Tokyo Love Hotels is an art event organization based in Tokyo, Japan, that gathers local and international talents of all ranges to share a night of art, music, experiences and love with the community. They support artists by providing space for them to perform, promote, network, sell and exhibit their work; free of charge and commission.
Artist: chiphas
Official Biography:
Nigerian artist whose work explores themes of identity, culture, and the human experience. Through art, he hopes to find a way to connect with others and share his vision and voice with the world, creating pieces that are both visually stunning and emotionally resonant.
LoveHo: What brings you to Japan?
chiapas: I was awarded a scholarship by the Japanese government that enabled me to further my studies and research and write a Master’s thesis on the role of art in peace-building.
LH: How did you get into art?
c: I originally wanted to make animation as a kid and found out that what I was most interested in was not animation but being able to produce works that people could identify with or be familiar with.
LH: What inspires your current style?
c: Often, the environment, culture, and personal interests can be a huge influence in one’s life.
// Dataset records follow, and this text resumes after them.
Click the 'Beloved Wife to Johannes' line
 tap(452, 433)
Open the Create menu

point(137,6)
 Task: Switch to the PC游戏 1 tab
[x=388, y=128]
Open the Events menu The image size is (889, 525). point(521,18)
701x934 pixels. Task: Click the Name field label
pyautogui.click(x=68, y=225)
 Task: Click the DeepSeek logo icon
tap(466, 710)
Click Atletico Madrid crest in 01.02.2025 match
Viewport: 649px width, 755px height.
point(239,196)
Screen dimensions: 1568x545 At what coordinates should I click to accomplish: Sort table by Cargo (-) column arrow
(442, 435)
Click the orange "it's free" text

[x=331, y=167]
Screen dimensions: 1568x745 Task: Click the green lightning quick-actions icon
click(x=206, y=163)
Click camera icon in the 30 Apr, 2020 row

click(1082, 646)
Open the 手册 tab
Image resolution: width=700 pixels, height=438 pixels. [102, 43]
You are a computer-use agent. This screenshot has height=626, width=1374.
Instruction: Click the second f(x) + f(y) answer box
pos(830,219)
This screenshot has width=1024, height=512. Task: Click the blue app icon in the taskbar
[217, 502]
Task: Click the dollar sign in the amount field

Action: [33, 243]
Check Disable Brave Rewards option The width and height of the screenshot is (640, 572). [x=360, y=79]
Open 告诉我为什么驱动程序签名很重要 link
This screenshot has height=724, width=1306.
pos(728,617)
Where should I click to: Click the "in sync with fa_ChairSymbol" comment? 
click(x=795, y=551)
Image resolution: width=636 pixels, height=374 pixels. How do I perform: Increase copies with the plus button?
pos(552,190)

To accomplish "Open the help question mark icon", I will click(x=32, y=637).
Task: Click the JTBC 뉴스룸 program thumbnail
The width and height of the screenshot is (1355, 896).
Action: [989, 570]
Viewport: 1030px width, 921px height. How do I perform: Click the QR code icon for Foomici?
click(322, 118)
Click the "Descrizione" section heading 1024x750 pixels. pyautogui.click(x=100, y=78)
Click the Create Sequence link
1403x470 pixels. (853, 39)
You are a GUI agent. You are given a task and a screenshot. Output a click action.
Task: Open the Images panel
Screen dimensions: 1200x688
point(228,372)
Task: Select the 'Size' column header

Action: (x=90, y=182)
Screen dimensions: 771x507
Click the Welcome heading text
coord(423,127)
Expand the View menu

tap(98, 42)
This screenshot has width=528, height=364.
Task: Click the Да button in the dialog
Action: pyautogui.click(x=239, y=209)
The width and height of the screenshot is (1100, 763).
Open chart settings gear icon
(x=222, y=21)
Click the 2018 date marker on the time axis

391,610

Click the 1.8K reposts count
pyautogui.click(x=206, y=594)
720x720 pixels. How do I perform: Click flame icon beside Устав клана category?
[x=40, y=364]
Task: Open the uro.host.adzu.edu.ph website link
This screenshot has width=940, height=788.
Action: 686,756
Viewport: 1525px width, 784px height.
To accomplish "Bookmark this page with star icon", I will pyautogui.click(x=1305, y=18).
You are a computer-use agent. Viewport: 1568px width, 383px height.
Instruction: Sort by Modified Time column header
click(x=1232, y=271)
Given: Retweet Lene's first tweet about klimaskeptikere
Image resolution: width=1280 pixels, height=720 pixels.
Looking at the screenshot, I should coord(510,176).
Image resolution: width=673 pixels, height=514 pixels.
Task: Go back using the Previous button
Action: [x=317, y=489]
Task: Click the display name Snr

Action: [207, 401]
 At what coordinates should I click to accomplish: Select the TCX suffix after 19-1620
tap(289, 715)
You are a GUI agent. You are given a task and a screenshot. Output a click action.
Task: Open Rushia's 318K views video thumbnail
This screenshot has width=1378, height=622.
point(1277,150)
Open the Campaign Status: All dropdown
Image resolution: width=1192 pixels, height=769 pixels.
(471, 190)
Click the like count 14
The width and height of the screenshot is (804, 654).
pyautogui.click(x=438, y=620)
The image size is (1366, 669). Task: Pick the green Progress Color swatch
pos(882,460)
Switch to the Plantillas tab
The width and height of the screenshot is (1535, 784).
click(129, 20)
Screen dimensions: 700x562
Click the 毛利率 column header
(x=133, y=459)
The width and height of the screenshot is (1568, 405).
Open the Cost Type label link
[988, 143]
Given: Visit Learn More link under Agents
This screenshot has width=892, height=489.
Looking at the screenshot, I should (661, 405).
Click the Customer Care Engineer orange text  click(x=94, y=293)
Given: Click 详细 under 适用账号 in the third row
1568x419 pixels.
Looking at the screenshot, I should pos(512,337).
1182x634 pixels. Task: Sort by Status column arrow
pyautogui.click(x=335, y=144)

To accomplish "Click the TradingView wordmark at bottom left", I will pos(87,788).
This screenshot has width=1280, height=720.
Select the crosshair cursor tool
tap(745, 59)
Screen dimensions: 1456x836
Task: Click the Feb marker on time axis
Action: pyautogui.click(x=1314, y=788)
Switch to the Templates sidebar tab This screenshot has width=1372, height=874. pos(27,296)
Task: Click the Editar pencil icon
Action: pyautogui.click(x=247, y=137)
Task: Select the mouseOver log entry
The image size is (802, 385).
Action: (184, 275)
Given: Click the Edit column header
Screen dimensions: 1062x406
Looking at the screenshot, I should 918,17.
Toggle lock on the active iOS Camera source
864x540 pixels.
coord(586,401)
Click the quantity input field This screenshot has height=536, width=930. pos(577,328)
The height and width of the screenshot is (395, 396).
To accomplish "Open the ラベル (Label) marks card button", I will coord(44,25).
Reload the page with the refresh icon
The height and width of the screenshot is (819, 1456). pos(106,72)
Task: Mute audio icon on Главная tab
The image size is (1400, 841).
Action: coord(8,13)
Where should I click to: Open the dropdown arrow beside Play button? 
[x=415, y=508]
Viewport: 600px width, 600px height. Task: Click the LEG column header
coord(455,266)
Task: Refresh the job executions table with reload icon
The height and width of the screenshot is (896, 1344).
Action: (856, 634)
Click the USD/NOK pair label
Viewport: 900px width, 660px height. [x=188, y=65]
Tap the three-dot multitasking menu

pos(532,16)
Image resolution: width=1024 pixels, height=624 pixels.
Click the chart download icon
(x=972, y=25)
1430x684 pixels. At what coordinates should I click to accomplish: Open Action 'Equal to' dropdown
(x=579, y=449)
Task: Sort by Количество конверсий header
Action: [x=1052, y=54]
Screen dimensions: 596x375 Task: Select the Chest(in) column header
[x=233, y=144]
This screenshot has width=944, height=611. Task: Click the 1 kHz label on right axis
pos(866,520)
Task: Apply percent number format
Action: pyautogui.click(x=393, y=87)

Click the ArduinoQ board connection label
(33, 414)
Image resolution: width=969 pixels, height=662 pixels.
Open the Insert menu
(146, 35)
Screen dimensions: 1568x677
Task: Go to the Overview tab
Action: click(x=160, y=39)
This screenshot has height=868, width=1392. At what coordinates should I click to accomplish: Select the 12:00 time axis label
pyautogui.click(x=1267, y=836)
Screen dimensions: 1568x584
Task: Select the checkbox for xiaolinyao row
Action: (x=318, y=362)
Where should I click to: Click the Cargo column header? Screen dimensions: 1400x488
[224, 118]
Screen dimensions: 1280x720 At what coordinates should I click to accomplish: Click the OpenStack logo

For me, I have been primarily influenced by Afro/Black Art because of my birthplace and the ideas it espouses; Japanese pop culture because I live in Japan and worked in a Japanese artist studio as an assistant, which exposed me to Japanese art techniques and history. And as for other influences, they come, settle, or just don’t imprint much. But to name a few adjacent inspirations, I think of Fela Kuti, a Nigerian revolutionary musician, then the well-known Baskiat, my contemporaries, and many other predecessors.
LH: What do the figures or “masks” in your art represent?
c: It’s a metaphor that suggests we wear various “masks” in different social contexts.
As a teenager, I used to read a lot of psychoanalytic literature by Kant, Nietzsche and other popular works within that framework. Growing up, learning more about my background and interacting with people kept raising some questions within me, such as: Who we were, how we project ourselves in society, and our destination.
Many African societies represent the spiritual with masks; thus, I felt that using a spiritual representation of the unknown juxtaposed to humans could be an alternative representation of how people go by in societies around the world, existing as their higher self, sometimes being just a front-face or shrouded in mystery.
LH: Please pick one of your artworks and share the message behind it.
c: The orange real face or beauty and mask. The work displays beautiful flowers and a mask as main subjects. It allows the viewer to play and wonder with both notions of beauty and mystery, as if for something to be charming, it has to be embedded in a sort of unknown appeal.
LH: Any future desires?
c: Yes, I hope for people to familiarise themselves with my works. Perhaps have a look at what I have produced so far and give me their impression. I am always happy to hear about how my work impacts people. Finally, I will work towards having successful shows and beyond.
LH: Do you have a message for our readers?
c: Dear readers, your dreams are valid and can serve the greater good. As you remain relentless in their pursuit or not, make some time to acknowledge how far you have gotten.